— EXTRACT —
>>
Varcoe: Canadian producers ponder return of $100 oil after OPEC+ output cut

A surprising production cut by OPEC+ countries sent crude prices skyrocketing on Monday, propelling Canadian energy stocks higher and fuelling expectations that oil could be orbiting around US$100 a barrel later this year.

The Organization of Petroleum Exporting Countries and its partners announced Sunday they will reduce output by slightly more than one million barrels per day (bpd) beginning next month, with OPEC kingpin Saudi Arabia throttling down production by 500,000 bpd.

The group called it a “precautionary measure aimed at supporting the stability of the oil market.”

The news sent prices for West Texas Intermediate (WTI) crude higher, closing Monday at $80.42 a barrel, an increase of almost $5. It also marks a quick recovery from last month’s price dip, when benchmark U.S. oil tumbled below $65 a barrel amid international banking turmoil and concerns about its effect on energy demand.
<<
— RECORDED DATA —
>>
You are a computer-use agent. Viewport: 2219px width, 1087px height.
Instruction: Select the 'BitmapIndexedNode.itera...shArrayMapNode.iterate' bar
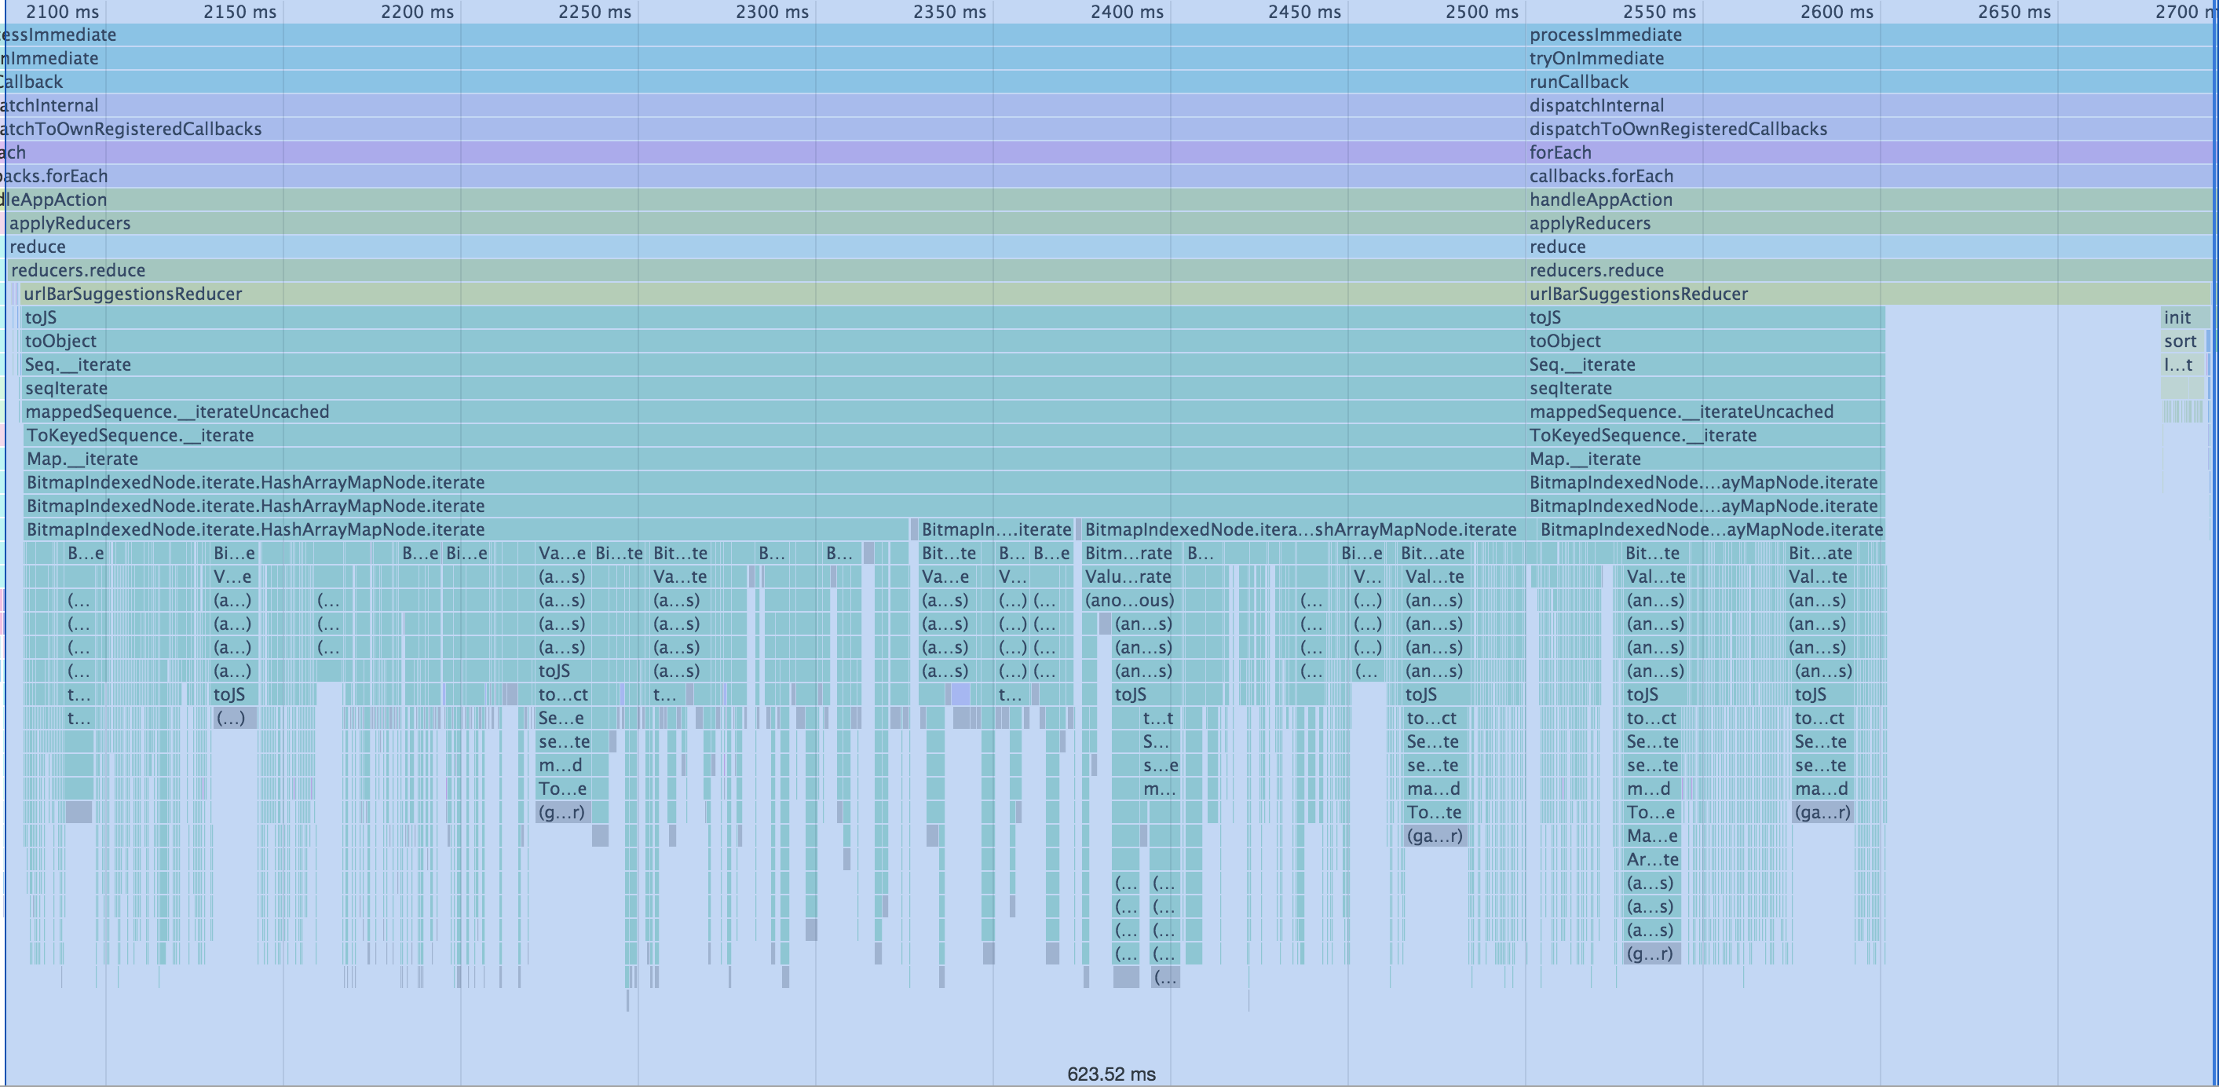pyautogui.click(x=1300, y=530)
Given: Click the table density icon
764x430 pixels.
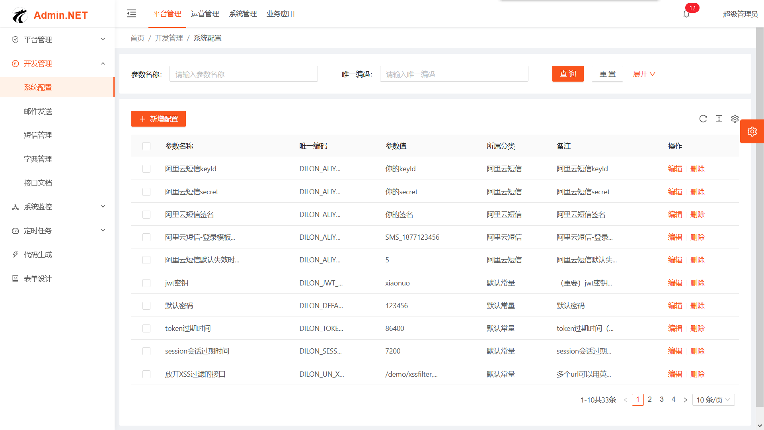Looking at the screenshot, I should [719, 119].
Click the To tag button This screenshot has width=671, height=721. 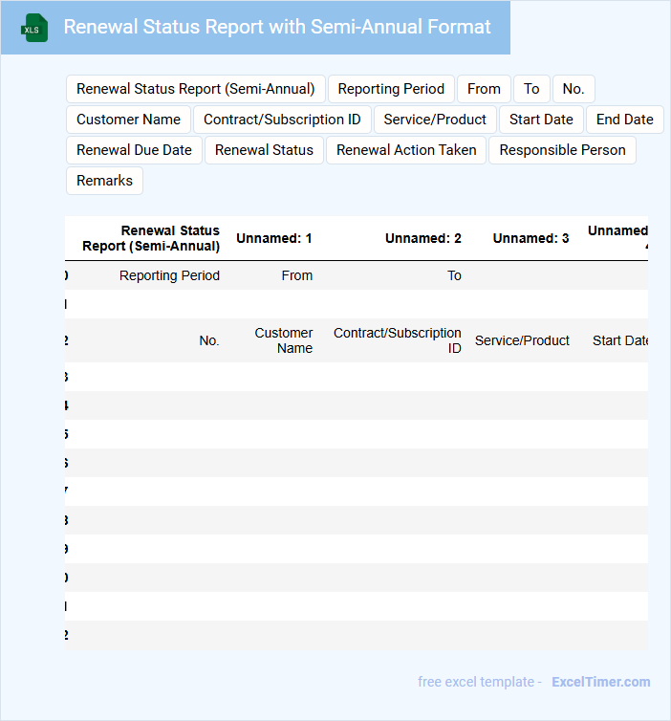pos(531,89)
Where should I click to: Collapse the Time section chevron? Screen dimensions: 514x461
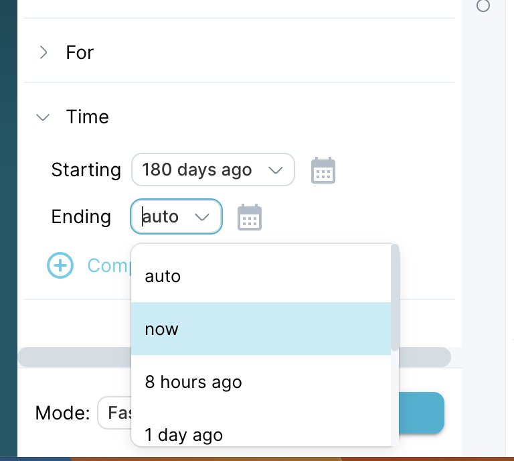(x=43, y=117)
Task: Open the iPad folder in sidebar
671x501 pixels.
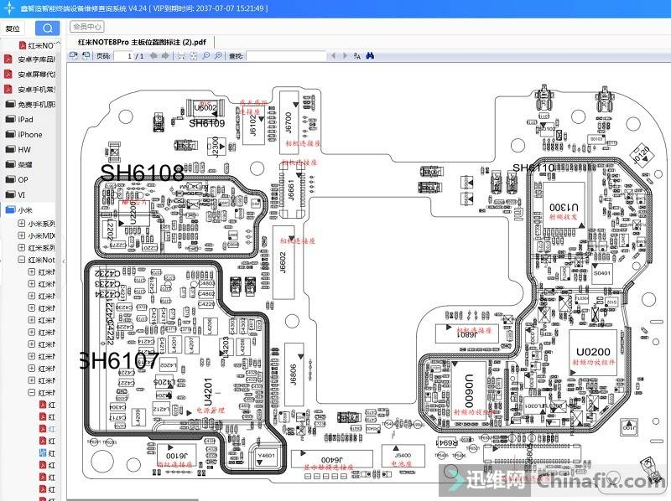Action: point(25,119)
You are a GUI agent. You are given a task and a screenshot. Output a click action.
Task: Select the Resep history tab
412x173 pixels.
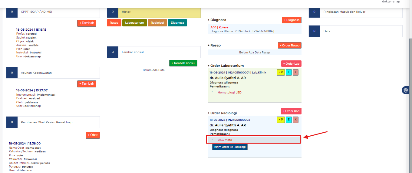114,23
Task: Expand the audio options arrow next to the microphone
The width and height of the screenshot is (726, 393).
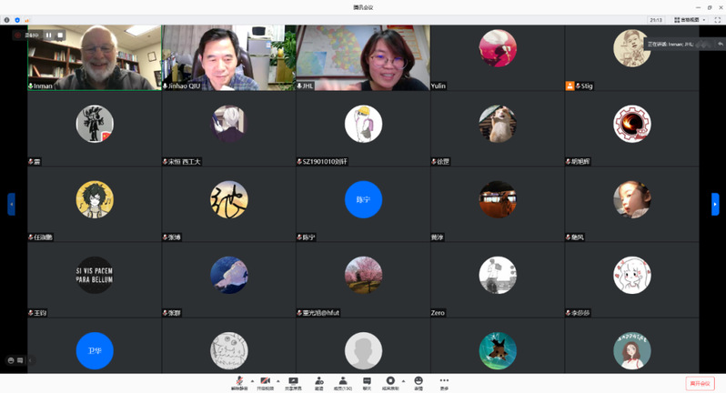Action: click(x=252, y=380)
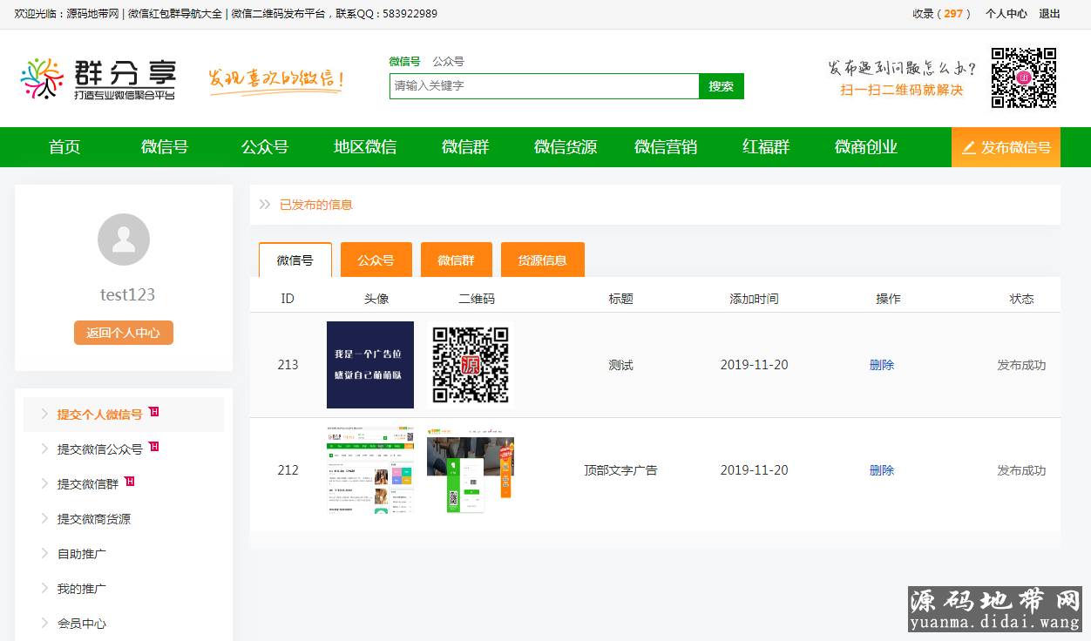Click the pencil icon on 发布微信号
The image size is (1091, 641).
[968, 148]
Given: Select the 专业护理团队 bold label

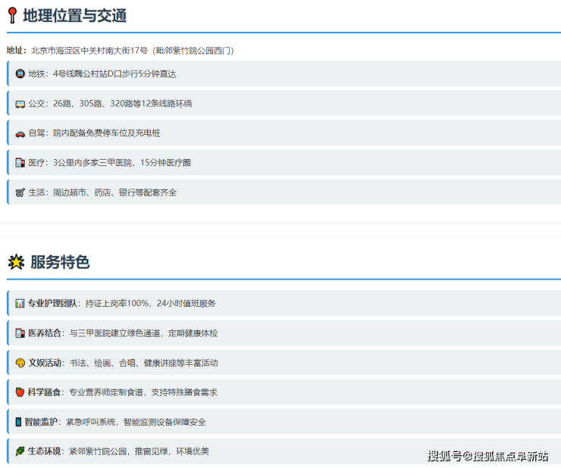Looking at the screenshot, I should tap(52, 303).
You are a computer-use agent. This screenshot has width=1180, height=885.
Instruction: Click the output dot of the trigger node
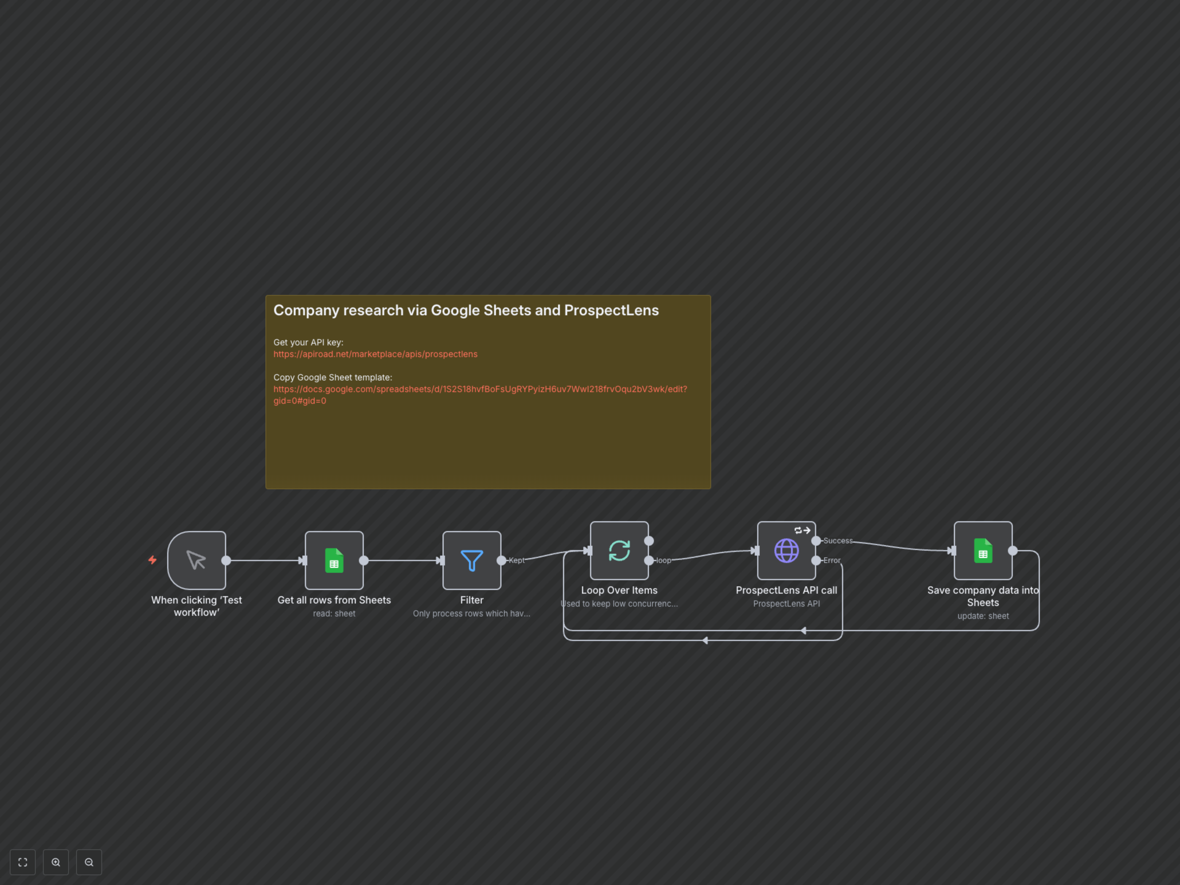tap(226, 560)
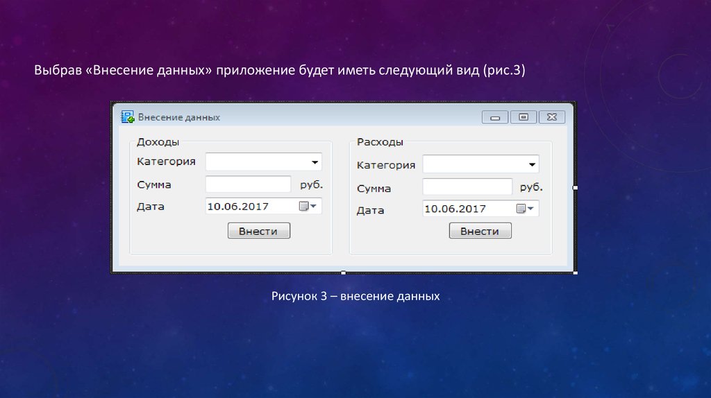Expand the Категория dropdown under Доходы
The image size is (711, 398).
tap(315, 162)
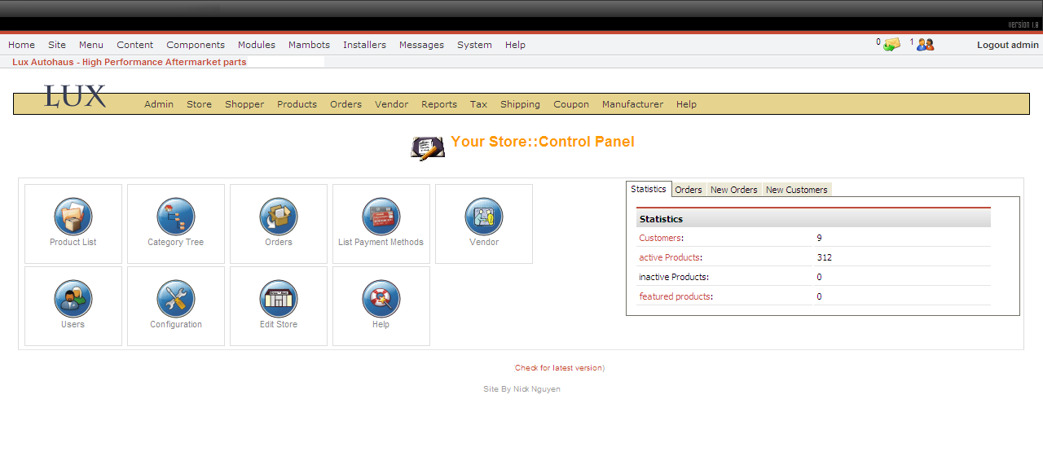Click the unread messages mail icon
1043x456 pixels.
click(x=891, y=45)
<<
— TASK REQUIREMENTS —
(A) In the article on the OPEC+ output cut, by how much will Saudi Arabia reduce its oil production?
(B) Using the article on the OPEC+ output cut, explain why the price of West Texas Intermediate crude rose on Monday. Answer in one to three sentences.
(C) Continue the article on the OPEC+ output cut from where it stops.

— OUTPUTS FOR THE TASKS —
(A) Saudi Arabia will cut production by 500,000 barrels per day.

(B) WTI crude rose because OPEC+ had announced on Sunday that it would reduce output by slightly more than one million barrels per day beginning next month. That news pushed the price up by almost $5, to a close of $80.42 a barrel.

(C)
“This caught the market by surprise. It certainly wasn’t in anyone’s playbook,” Al Salazar, vice-president of intelligence at energy analytics firm Enverus, said Monday.

“With this cut, it almost just locks it in, that we’ll get $100 a barrel in the back half of the year.”

This is the second production cut by OPEC+ since last fall, as it announced a two million bpd reduction in output (starting in November) after prices fell from more than $120 a barrel last summer. As well, expected Russian oil production has been reduced by 500,000 barrels per day until the end of this year.

Analysts anticipate oil prices are headed higher this year as demand increases when the summer driving season arrives. Several years of underinvestment by the global industry has also limited the sector’s ability to quickly increase output.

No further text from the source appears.